With an estimated market value of around $835 billion, Apple is one of the largest companies in the world. When the Dow Jones newswire published an unbelievable story claiming rival Google was about to buy the iPhone maker for a paltry $9 billion, everyone knew it wasn't real - but the news still sent Apple's shares up temporarily.

The story claimed former CEOs Larry Page and Steve Jobs started talking about an acquisition back in 2010, and that the deal was outlined in Jobs' will. The takeover was supposed to close today and would give Google nine shares of Apple stock for every Google share.
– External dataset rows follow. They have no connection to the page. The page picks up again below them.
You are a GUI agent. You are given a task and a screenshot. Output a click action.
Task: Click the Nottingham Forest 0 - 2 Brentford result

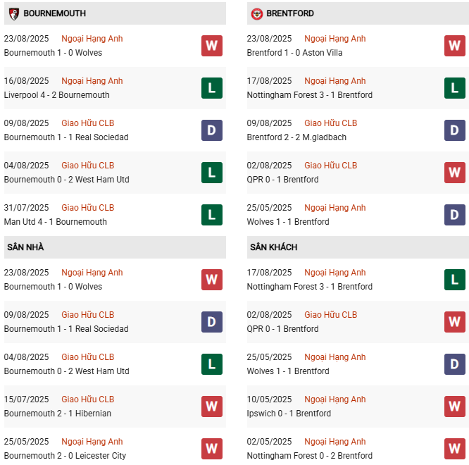[x=310, y=456]
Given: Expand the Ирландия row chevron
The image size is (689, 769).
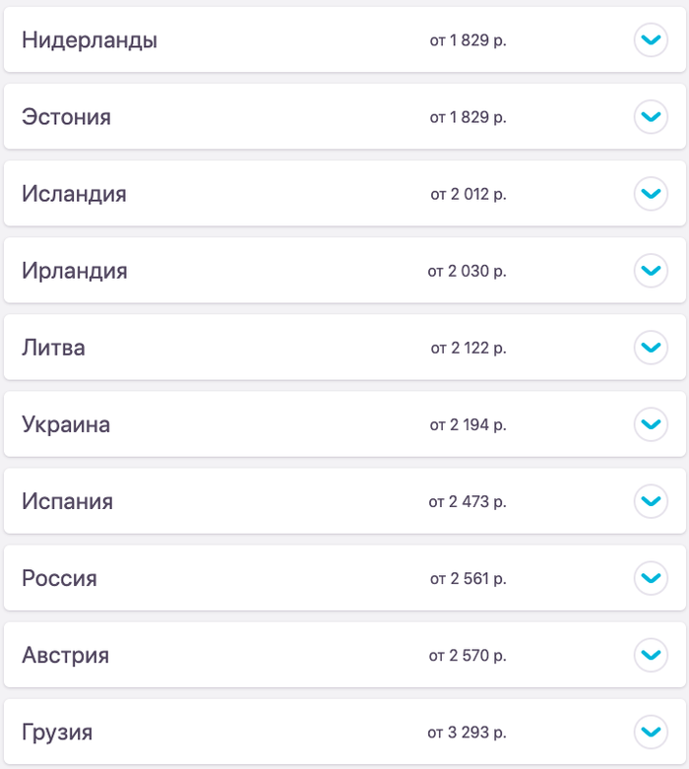Looking at the screenshot, I should point(651,271).
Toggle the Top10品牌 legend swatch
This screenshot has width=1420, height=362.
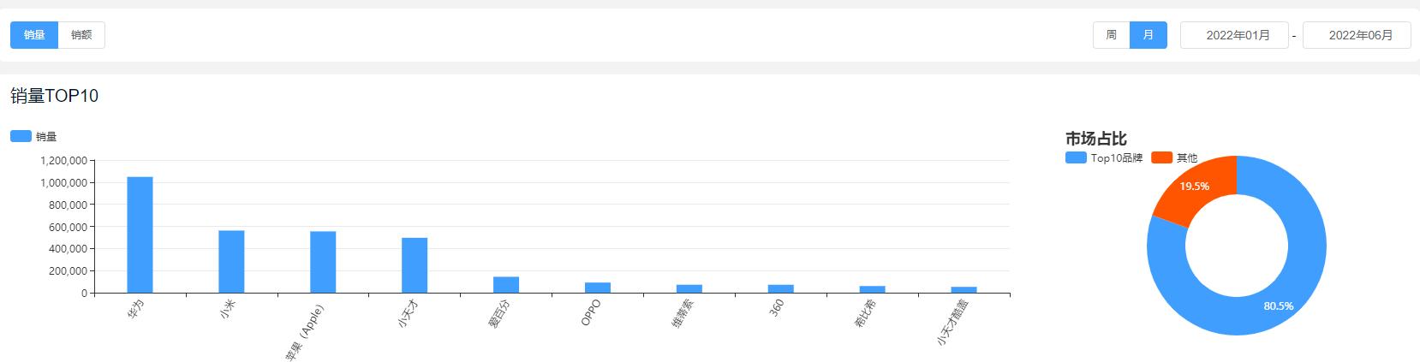[1076, 158]
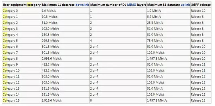Follow the uplink link in header
Viewport: 215px width, 106px height.
click(185, 5)
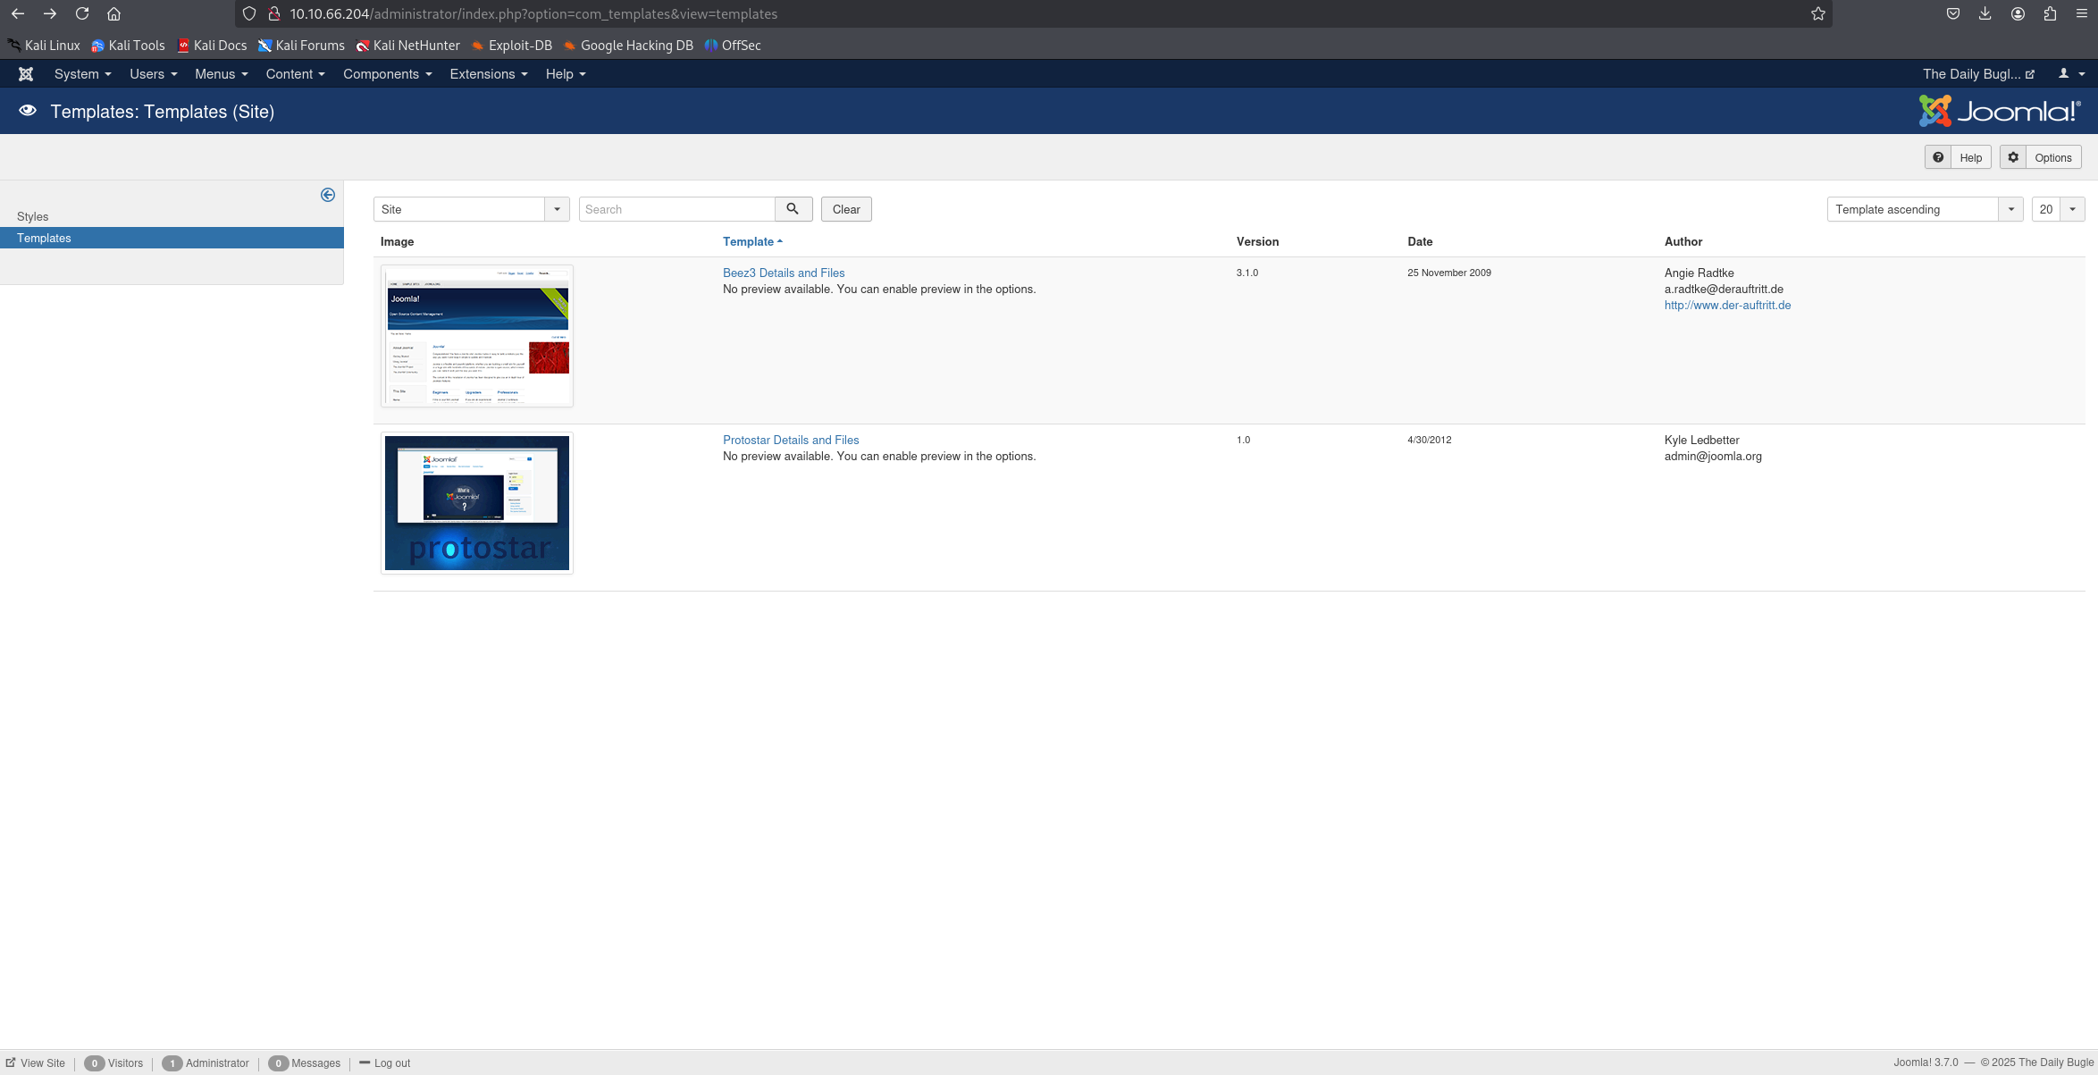Click the search magnifier button
Screen dimensions: 2098x1075
[x=793, y=209]
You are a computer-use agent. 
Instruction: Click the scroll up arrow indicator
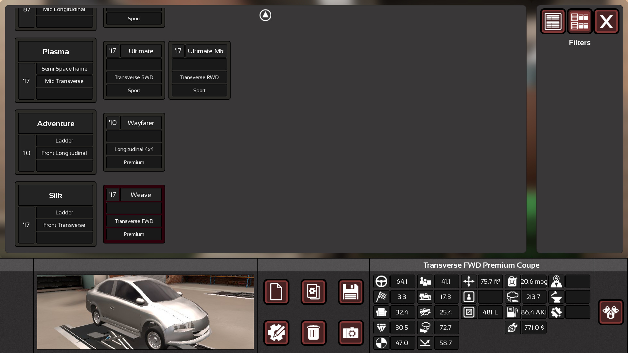click(x=265, y=15)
"In a surprise move to anyone who is alive, Google said it's going to buy Apple for $9 billion," read the report. "Google Chief Executive Larry Page had secret talks with the now-deceased Steve Jobs in 2010 to firm up the deal." Larry Page, of course, hasn't been Google CEO since Alphabet's creation in 2015.
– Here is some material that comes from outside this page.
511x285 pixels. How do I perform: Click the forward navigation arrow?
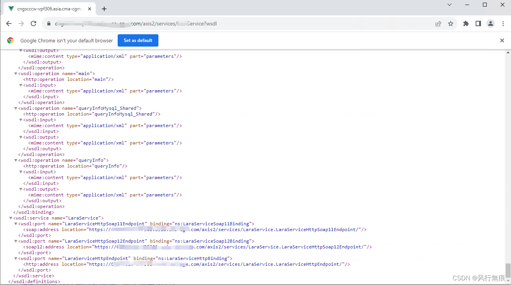pos(21,23)
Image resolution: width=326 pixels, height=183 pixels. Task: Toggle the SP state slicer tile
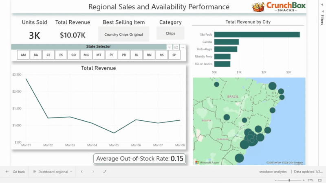174,55
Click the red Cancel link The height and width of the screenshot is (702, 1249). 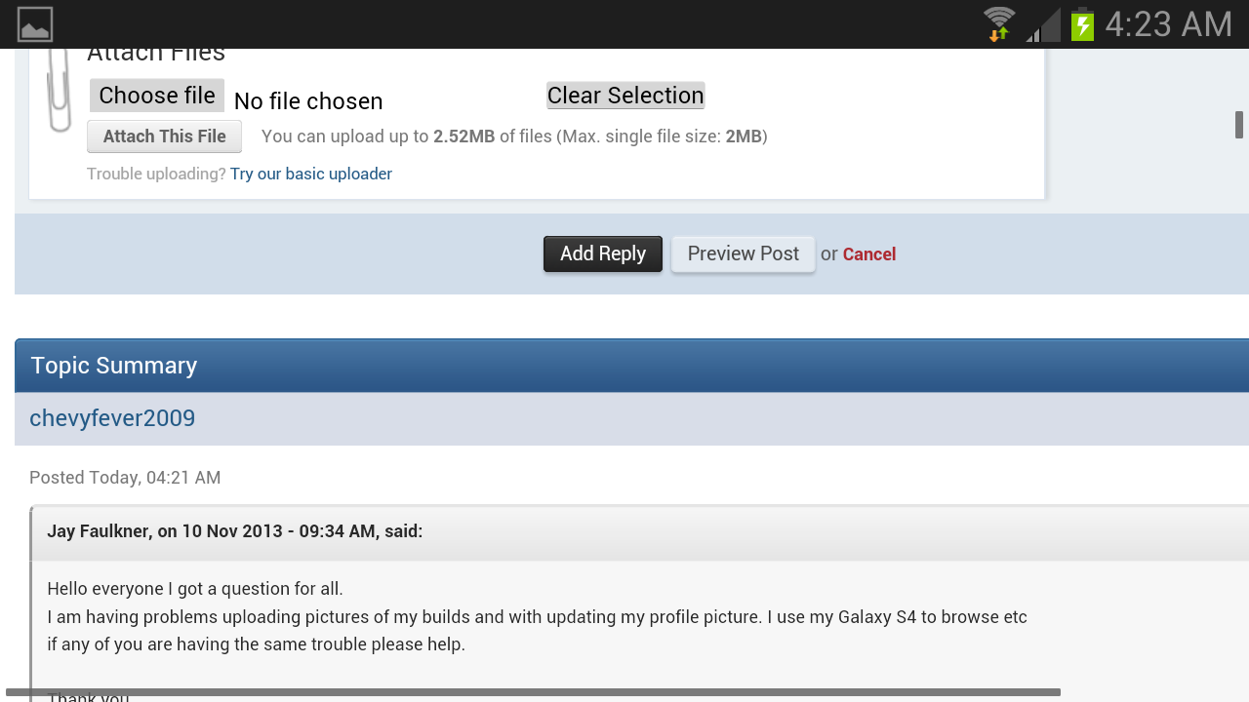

Luckily for Google's staff, the report added that they would be moving into Apple's "fancy" headquarters. One of the workers was so happy about the news, they were quoted as saying "Yay."
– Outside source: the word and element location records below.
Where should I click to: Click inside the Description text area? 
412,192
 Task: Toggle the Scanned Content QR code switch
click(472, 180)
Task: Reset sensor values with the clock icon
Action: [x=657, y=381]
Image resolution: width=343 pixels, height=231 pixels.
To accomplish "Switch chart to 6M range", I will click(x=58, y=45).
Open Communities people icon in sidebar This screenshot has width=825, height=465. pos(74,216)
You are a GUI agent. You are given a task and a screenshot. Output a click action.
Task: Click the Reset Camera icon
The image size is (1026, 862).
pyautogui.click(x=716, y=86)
This was, of course, all an error on the part of Dow Jones. "The items, which were never intended for publication, were accidentally published as part of a technology test," a spokesperson explained in a statement. Companies often write fake stories to test internal systems, but it seems someone accidentally hit a wrong button in this instance.

While the item is clearly fake and led to speculation that the Dow Jones had been hacked, automatic trading algorithms couldn't identify it as false and boosted Apple's shares up $2 to $158 per share.

William Lewis, CEO of Dow Jones and Publisher of The Wall Street Journal put out the following statement: "I take today's inadvertent and erroneous publication of testing materials extremely seriously. While immediate corrective action has been taken, I have also ordered a review of news and technology processes in this area."